The lead photo of this blog post is horrifying. It serves to remind us that we humans are capable of unspeakable atrocities.

An exhibition at the La Jolla/Riford Branch Library concerns one of those atrocities: the Holocaust.

RUTH: Remember Us the Holocaust, through words written and spoken by local Holocaust survivors, biographies, artifacts and photographs, serves to remind us that horrors like this must be forever remembered and resisted by ordinary, kind-hearted people.

One way to cement our need to remember is to visit the exhibition and experience what life was like for Jewish people and others in Germany under the Nazis before and during World War II. The irrational hatred, persecution, mass murder.

Why must people act this way?

Life is short enough. Why not simply be kind?

Why on Earth would anyone want to murder over a million children?

EXERCISES
[A] Do the following statements agree with the blog post on the Holocaust exhibition? (i) The exhibition is held at the La Jolla/Riford Branch Library. (ii) The exhibition features words from Holocaust survivors living overseas. (iii) The exhibition shows life in Germany only after World War II. Answer yes or no for each, quoting the deciding words of the blog post.
[B] According to the blog post on the Holocaust exhibition, what is the exhibition's full title?

DATA LISTING
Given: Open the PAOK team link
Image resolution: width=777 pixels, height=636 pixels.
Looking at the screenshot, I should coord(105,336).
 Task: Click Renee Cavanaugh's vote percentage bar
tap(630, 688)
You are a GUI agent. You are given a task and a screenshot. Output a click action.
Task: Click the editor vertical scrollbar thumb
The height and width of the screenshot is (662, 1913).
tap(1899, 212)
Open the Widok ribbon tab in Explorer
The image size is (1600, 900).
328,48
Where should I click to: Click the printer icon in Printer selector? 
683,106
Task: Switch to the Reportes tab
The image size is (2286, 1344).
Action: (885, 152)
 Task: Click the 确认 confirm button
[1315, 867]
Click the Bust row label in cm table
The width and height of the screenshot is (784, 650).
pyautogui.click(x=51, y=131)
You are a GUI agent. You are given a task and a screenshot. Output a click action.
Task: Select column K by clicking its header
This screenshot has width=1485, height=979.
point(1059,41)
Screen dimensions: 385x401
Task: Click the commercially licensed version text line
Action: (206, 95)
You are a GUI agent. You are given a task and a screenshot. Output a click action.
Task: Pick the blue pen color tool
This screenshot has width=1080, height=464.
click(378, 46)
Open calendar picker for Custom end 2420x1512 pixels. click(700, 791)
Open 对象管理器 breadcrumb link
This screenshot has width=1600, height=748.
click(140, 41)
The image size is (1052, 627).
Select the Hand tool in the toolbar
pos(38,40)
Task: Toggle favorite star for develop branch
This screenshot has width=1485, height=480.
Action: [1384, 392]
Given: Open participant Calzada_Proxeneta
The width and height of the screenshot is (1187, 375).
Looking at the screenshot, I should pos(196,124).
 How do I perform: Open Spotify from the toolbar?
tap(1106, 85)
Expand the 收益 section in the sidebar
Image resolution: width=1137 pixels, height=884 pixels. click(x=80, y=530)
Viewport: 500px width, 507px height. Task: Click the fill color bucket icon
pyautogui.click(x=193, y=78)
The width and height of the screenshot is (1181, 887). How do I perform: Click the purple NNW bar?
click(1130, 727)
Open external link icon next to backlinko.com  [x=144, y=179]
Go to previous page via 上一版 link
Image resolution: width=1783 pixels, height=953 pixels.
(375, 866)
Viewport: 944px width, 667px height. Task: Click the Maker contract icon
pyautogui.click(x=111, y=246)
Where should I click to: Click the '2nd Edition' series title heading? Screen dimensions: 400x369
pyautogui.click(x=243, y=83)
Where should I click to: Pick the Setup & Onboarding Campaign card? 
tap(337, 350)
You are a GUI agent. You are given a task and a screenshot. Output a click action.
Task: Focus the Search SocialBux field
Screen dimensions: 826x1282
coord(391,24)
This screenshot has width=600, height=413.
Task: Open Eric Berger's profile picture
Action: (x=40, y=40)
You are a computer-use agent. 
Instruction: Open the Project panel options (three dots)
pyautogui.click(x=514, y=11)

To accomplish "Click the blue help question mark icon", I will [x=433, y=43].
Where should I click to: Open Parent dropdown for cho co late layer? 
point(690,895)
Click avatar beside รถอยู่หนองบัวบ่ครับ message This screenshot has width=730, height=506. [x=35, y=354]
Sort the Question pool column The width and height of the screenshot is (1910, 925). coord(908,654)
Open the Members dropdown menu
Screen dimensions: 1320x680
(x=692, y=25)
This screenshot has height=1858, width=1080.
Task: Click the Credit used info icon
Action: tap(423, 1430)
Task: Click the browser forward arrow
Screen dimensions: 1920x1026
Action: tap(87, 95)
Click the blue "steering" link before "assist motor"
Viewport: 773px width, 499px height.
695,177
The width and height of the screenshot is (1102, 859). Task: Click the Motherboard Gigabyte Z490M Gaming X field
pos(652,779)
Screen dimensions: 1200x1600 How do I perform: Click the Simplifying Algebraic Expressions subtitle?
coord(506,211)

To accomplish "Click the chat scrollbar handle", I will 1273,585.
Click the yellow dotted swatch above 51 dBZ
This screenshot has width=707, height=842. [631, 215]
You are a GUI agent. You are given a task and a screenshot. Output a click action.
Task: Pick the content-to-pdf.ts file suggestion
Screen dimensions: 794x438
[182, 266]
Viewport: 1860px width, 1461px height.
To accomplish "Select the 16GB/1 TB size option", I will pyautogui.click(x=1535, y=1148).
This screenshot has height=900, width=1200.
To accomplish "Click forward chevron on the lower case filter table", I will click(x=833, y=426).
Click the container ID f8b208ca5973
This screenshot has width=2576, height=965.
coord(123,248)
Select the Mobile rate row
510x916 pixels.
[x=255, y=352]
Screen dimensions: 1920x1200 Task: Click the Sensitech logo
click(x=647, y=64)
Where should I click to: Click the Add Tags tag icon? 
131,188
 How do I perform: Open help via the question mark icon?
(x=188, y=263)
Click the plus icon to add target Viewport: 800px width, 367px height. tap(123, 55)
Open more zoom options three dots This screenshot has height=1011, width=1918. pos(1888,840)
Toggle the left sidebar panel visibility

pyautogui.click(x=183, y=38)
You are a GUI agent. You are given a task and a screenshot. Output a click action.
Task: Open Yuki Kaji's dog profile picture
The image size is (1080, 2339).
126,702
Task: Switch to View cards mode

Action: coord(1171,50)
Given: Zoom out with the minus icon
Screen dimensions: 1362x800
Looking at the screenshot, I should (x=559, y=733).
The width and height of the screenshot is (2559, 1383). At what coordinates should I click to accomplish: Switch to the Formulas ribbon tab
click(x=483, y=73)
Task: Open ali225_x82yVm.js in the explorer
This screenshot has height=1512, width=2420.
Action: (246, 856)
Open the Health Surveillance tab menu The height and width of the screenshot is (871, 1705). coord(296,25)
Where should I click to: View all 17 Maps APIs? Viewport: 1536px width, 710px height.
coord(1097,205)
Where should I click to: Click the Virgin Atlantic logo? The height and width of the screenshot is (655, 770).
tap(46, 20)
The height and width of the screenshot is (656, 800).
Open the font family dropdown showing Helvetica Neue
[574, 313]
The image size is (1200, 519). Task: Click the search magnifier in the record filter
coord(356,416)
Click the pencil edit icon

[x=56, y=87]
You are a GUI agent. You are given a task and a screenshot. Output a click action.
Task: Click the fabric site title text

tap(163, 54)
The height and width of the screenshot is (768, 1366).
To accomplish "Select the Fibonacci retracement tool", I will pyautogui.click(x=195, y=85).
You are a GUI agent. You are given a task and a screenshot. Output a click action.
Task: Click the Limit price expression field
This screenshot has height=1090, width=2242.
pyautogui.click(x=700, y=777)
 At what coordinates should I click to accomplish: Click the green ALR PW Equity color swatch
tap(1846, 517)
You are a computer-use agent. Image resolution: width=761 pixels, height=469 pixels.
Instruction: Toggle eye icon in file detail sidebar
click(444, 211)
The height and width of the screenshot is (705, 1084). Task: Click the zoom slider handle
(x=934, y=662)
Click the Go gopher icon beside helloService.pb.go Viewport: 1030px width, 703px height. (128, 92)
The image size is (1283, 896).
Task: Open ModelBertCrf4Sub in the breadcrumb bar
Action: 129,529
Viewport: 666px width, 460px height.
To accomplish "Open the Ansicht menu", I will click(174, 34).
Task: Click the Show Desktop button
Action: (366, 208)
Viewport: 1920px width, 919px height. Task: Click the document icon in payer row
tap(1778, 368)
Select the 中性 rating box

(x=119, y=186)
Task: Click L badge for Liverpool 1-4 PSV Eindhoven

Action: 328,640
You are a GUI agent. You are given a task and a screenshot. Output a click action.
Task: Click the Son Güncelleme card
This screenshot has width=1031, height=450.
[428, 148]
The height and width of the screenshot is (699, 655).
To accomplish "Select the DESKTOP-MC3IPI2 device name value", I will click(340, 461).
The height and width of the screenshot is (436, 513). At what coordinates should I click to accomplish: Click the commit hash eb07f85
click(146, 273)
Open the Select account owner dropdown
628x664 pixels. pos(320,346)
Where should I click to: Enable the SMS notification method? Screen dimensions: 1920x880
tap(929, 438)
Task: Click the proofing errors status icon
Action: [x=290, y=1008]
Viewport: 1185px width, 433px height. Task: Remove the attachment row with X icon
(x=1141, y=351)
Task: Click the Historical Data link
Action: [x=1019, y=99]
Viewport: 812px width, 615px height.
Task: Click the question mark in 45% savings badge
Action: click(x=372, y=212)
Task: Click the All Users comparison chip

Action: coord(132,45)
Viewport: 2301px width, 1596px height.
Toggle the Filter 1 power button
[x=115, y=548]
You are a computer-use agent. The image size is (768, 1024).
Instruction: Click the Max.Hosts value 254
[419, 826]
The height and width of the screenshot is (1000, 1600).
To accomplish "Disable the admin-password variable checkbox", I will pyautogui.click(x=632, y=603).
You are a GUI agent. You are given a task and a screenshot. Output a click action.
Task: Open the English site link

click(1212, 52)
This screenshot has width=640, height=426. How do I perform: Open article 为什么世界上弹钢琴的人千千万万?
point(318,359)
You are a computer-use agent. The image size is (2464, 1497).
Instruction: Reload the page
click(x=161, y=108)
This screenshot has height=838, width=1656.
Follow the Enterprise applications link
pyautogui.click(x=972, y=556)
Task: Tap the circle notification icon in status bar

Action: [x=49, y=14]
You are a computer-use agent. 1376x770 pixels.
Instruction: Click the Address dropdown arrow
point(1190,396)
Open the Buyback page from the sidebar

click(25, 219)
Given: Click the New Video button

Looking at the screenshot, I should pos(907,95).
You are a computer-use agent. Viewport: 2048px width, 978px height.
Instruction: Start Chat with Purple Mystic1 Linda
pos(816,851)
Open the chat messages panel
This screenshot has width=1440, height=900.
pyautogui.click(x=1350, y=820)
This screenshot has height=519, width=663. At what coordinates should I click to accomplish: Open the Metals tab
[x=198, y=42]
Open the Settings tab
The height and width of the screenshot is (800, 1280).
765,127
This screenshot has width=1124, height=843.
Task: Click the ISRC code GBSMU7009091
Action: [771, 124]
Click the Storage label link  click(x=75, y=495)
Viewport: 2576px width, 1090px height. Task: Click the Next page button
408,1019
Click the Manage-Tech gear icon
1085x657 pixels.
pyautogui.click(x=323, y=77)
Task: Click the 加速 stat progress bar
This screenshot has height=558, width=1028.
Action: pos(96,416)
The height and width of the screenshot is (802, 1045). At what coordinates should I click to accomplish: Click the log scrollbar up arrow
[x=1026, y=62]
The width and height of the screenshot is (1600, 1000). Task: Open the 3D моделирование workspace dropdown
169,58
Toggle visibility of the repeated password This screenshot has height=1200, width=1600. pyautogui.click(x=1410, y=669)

TASK-BY-TASK RESULTS
[A]
(i) Yes: "An exhibition at the La Jolla/Riford Branch Library concerns one of those atrocities: the Holocaust."
(ii) No: "through words written and spoken by local Holocaust survivors"
(iii) No: "what life was like for Jewish people and others in Germany under the Nazis before and during World War II"

[B] RUTH: Remember Us the Holocaust